Las mujeres anteriores a mi generación lo tuvieron claro, no se lo pensaron mucho y fue cuando decidieron/decidimos que para llenarlo había que casarse como manda la tradición y la sana costumbre. Pues algunas de nosotras sí que sucumbimos al orden establecido, pero al creernos modernas quisimos ir más allá y eso sí que te hace caer no en el tiempo lleno sino en el diletante. De manera que nos hicimos expertas en distribuir y planificar todo tipo de actividades entre casa, hijos y trabajo. Nos sentimos lindas, esposas atentas y señoras que quisimos todo y sin darnos cuenta comenzamos a desarrollar el síndrome de Diógenes. Apasionadas y creativas, nos convertimos en jardineras, tejedoras, costureras, cocineras; nos asomamos al arte, a la música, al protocolo del arte de la mesa; llenamos las gavetas, vajillas, manteles, cristalería que guardábamos en cajas que terminan en depósitos a la espera de ocasiones especiales o dejarlas en herencia a nuestros hijos para perpetuar nuestra seña de identidad. Siempre pensando en el futuro y resulta que lo verdaderamente magnífico y especial está pasando en el día a día, mientras nos quedamos esperando una vida perfecta, sin apenas vislumbrar el riesgo que corremos de llegar a la vejez por asalto, sintiendo que hemos caído en el fondo del embudo cuando en realidad estaríamos entrando en la mejor etapa de nuestra vida.
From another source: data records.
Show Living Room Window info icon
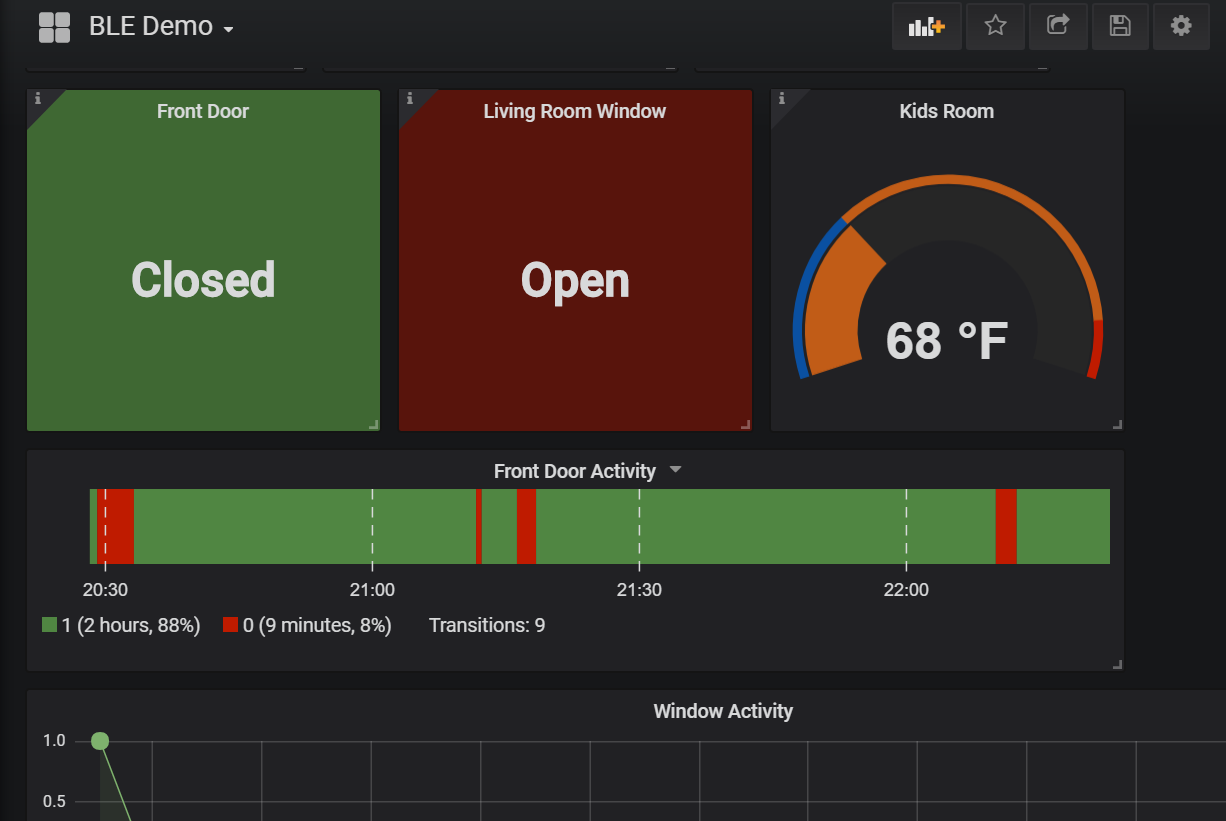Screen dimensions: 1226x821 pyautogui.click(x=410, y=98)
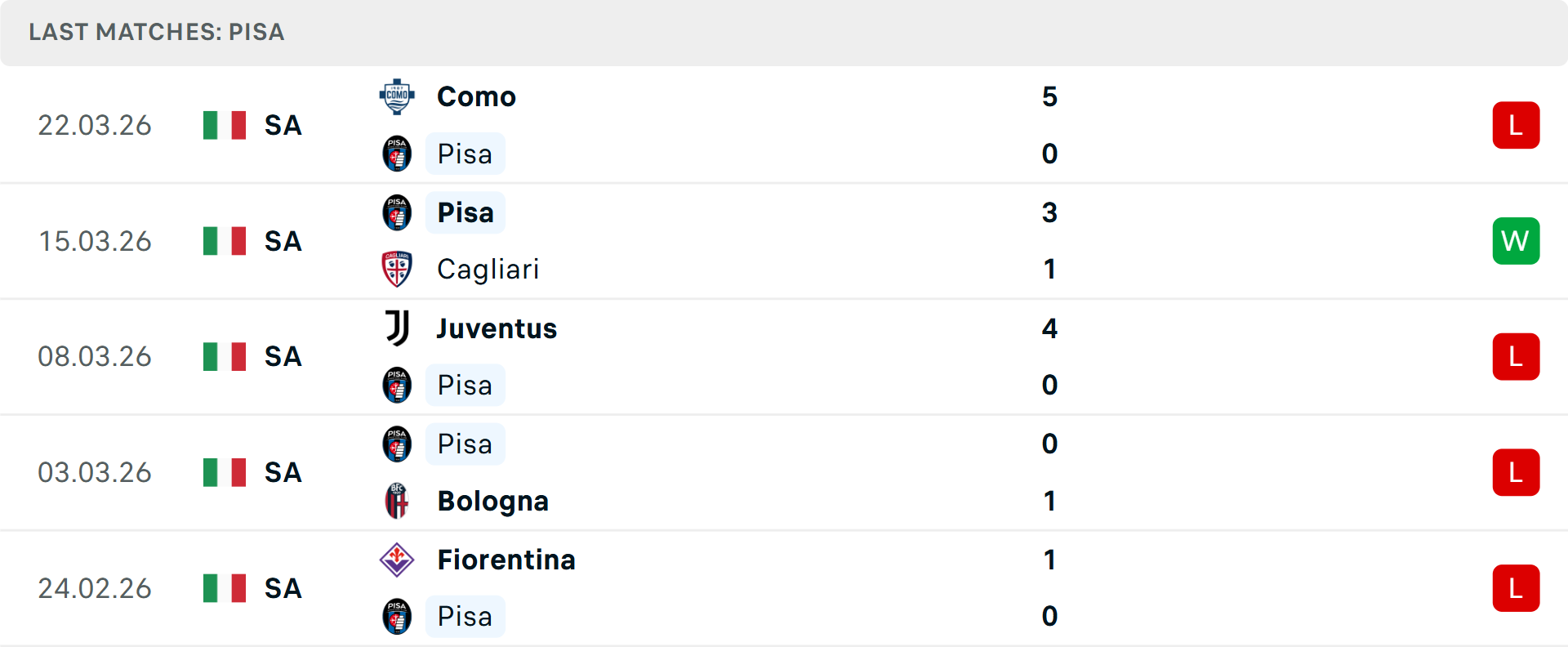1568x647 pixels.
Task: Click SA league label on 15.03.26 row
Action: [283, 241]
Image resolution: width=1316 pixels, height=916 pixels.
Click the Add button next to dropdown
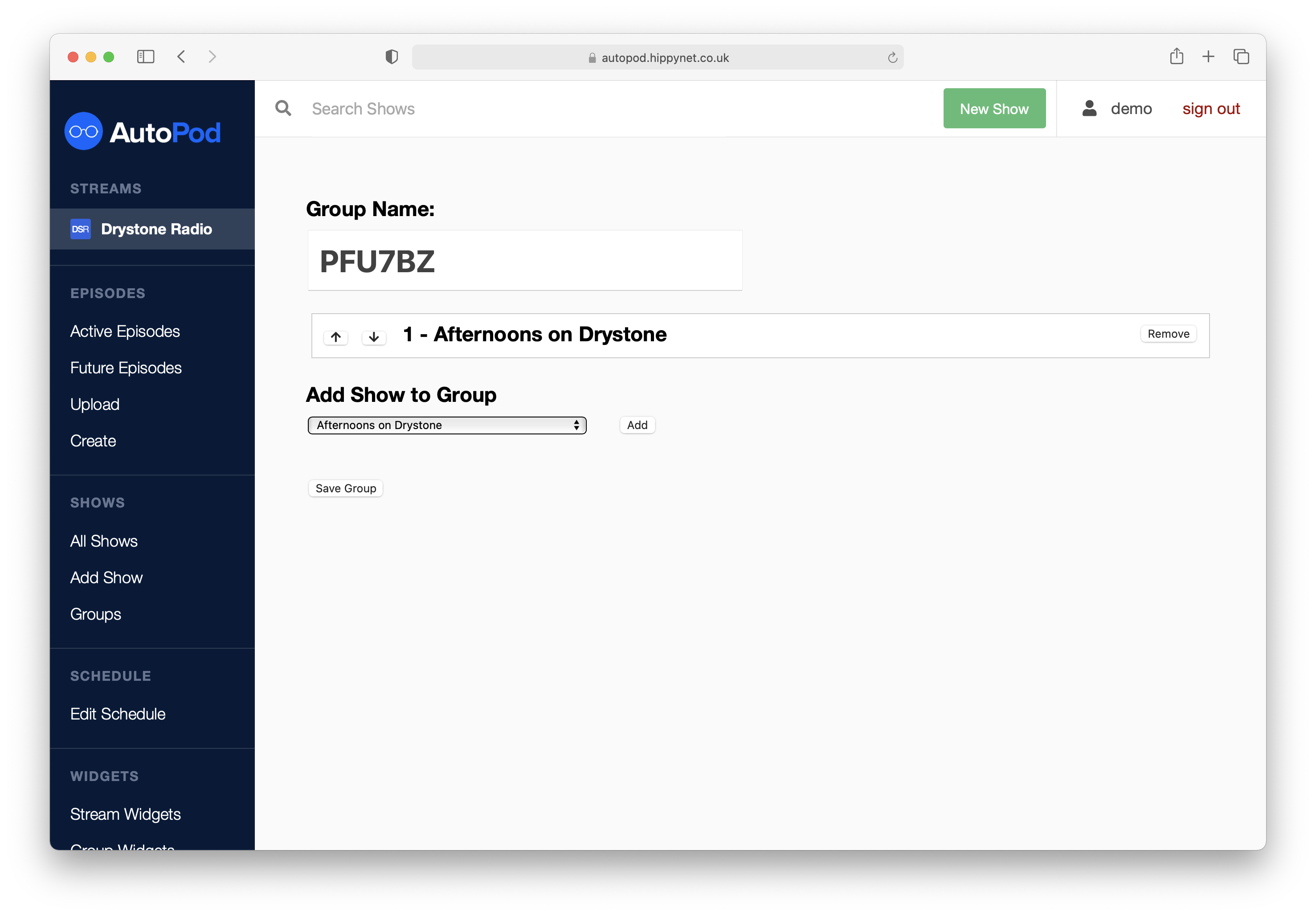coord(637,425)
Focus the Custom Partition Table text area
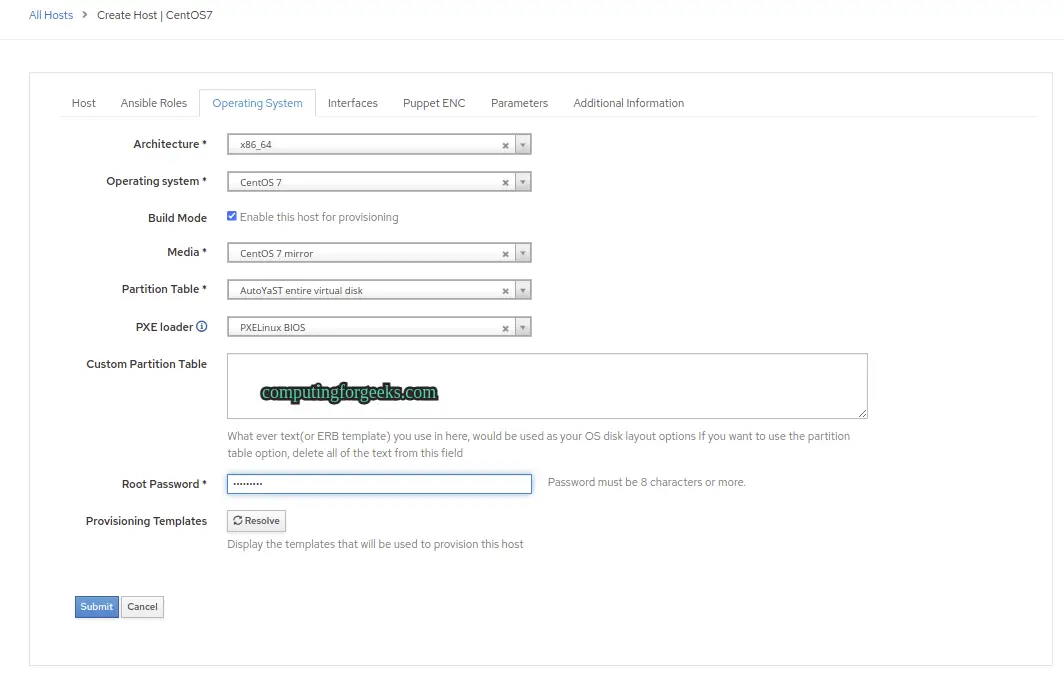Screen dimensions: 1064x678 pos(547,385)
Mi cuerpo no habla desde la amargura, ni del desdén y mucho menos desde la ironía; habla desde los sesenta años, sobreviviente en un país tan agotado y golpeado como mis rodillas, pero ahora decido por mí, mientras que mi país está entrampado, pero eso es otro tema. Digo que simplemente habla un cuerpo que pide descanso, no parálisis, porque si tuviera otra edad, ahí estaría en la cocina inventado sabores y texturas, buscando telas para remozar los cojines, fertilizando el jardín, tomándome al atardecer un vermut bien frío, pero ahora el cuerpo pide soltura, flotar en aguas perfumadas de jazmines, dejarse llevar por el silencio y la diligencia de las hormigas y, ya que estamos en confianza, diré que este cuerpo comenzó a pedir ser escuchado desde y para la libertad, poco después de haber cumplido 60 años, un día en la cocina. Ocurrió una mañana. Estaba hirviendo trozos de yuca para hacer bastoncitos empanizados de acompañamiento de una muselina de espinaca, para lo cual la yuca debía mantenerse firme y suave; tenía todo calculado, organizado y planificado hasta que la yuca se deshizo en una masa amorfa e inatrapable, pero logré controlar la frustración, inspiré, espiré y ya estaba resuelto, los palitos serían ahora puré que llevaría al horno con queso fundido y puntas de espárragos. En ese momento me convencí de que la identidad se define en la manera en que nombramos las cosas, y por lo tanto les ofrecería a mis amigos un gratén de tubérculos del Turbio[1] que ellos adorarían agradecidos.